Niechcica.
Patrze na mój blog … i nic.
Ostatni wpis sprzed miesiąca. Co zajrzę…, to nic nowego nie ma. Żadne duszki nic nie napiszą, trza samemu.
Jesteśmy, żyjemy. Dobrze nam i dobrze nam tak – stare powiedzenie, dojrzałe pokolenie pamięta.
Jesteśmy zestresowani, tzw. praca zawodowa nas męczy i przeszkadza w codzienności. Nastały nam obojgu zmiany w pracy, nowości, reorganizacje, a głowy już nie te najświeższe, żeby tyle innowacji tak sobie – bez szkód i wykolejenia z orbity – przyjąć. Rozum walczy, ciało się spiera, włosy wypadają, oczy bledną, a ręce opadają!
Dziś Wszystkich Świętych, a u nas normalny dzień pracy, nawet święta nie mamy.
I tak od kilku tygodni jesteśmy oboje w stanie tęsknego liczenia dni. Mnie zostało 4435… do emerytury. Ale za miesiąc będę już przy 43… Czy to nie piękne? Zbieram otuchę, gdzie mogę.
Pomysły na pisanie mam, ale i dość wymówek.
Mieliśmy gościa przez 5 dni, moją mamę, byliśmy dużo w drodze, zwiedzaliśmy, oglądaliśmy, spędziliśmy bardzo fajne dni.

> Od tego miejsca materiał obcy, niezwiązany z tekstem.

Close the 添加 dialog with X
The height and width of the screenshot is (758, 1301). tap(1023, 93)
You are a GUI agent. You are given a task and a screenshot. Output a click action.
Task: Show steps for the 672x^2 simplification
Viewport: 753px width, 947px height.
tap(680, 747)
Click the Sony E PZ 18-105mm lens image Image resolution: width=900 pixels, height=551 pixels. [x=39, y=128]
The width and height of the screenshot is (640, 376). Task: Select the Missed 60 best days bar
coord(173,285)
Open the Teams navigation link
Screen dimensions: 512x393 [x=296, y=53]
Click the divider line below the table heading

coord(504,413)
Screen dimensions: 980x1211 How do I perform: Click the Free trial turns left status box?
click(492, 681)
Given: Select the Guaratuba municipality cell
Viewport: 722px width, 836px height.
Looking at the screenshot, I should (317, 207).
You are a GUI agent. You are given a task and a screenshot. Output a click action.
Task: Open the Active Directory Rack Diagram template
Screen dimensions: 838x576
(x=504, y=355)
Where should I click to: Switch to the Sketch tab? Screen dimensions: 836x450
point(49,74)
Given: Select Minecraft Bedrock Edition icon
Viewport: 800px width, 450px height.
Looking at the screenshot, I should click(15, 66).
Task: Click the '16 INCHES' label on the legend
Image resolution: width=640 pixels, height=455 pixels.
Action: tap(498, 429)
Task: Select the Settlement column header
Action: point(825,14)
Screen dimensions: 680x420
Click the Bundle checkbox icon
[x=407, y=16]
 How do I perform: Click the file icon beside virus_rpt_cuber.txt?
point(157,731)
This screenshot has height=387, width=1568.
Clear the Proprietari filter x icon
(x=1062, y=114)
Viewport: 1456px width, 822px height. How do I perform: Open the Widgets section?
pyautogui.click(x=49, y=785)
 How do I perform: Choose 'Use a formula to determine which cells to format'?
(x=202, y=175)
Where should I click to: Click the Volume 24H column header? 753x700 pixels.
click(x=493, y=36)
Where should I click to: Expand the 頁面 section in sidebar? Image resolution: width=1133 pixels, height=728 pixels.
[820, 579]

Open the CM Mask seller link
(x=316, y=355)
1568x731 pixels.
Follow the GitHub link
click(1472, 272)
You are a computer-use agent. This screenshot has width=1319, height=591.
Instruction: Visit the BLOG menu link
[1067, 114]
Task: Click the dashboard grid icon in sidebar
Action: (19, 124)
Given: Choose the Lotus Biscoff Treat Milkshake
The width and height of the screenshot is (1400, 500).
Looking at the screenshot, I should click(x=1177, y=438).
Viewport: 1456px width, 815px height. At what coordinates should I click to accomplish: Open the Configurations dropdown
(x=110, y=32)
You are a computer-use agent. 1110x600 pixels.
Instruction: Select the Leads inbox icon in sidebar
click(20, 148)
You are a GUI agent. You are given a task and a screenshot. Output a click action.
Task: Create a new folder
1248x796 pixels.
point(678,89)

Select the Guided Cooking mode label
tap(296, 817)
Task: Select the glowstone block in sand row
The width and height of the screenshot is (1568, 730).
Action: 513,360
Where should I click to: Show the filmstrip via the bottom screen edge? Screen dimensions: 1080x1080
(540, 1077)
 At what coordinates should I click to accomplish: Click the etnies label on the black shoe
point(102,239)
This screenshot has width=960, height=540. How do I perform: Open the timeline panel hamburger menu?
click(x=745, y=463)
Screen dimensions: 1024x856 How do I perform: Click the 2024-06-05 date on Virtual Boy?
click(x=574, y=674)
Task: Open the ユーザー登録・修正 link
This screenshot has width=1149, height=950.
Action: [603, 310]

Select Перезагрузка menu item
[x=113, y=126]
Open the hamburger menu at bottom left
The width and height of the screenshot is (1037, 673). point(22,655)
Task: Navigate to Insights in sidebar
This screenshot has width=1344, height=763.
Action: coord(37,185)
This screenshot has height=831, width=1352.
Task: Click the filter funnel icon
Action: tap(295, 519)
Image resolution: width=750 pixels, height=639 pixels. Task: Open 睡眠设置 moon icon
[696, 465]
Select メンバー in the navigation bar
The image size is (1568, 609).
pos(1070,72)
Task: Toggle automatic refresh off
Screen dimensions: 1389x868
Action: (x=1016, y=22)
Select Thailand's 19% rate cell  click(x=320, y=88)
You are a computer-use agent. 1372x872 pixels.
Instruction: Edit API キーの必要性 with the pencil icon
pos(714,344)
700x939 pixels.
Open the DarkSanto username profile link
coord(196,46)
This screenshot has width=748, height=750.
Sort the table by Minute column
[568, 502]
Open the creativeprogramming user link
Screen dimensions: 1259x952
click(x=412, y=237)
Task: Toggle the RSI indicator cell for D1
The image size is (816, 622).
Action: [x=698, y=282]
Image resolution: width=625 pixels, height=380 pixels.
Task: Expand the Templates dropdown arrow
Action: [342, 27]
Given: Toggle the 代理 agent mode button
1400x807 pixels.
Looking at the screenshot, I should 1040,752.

Teraz czekamy na następne, krótsze spotkanie rodzinne, dawno nie widzianych osób, na pewno będziemy mieli sobie dużo do opowiadania.
To są przeszkody z kategorii „miłe”.
Praca, już wymieniona.
Tu strzyknie, tam dźgnie. Ani Joga, ani fajne myśli nie pomogą.
A tak poza tym, to czasem mi się po prostu nie chce. I tyle.
Boże daj, żeby mi się chciało, tak jak mi się nie chce.
12 listopada, 2010 o 14:29
Beatko! Mi się też nie chce pisać. Pracy mam po uszy, do renty o rok krócej, ale jak będę mógł, to pójdę od razu.
Razem poradzimy temu!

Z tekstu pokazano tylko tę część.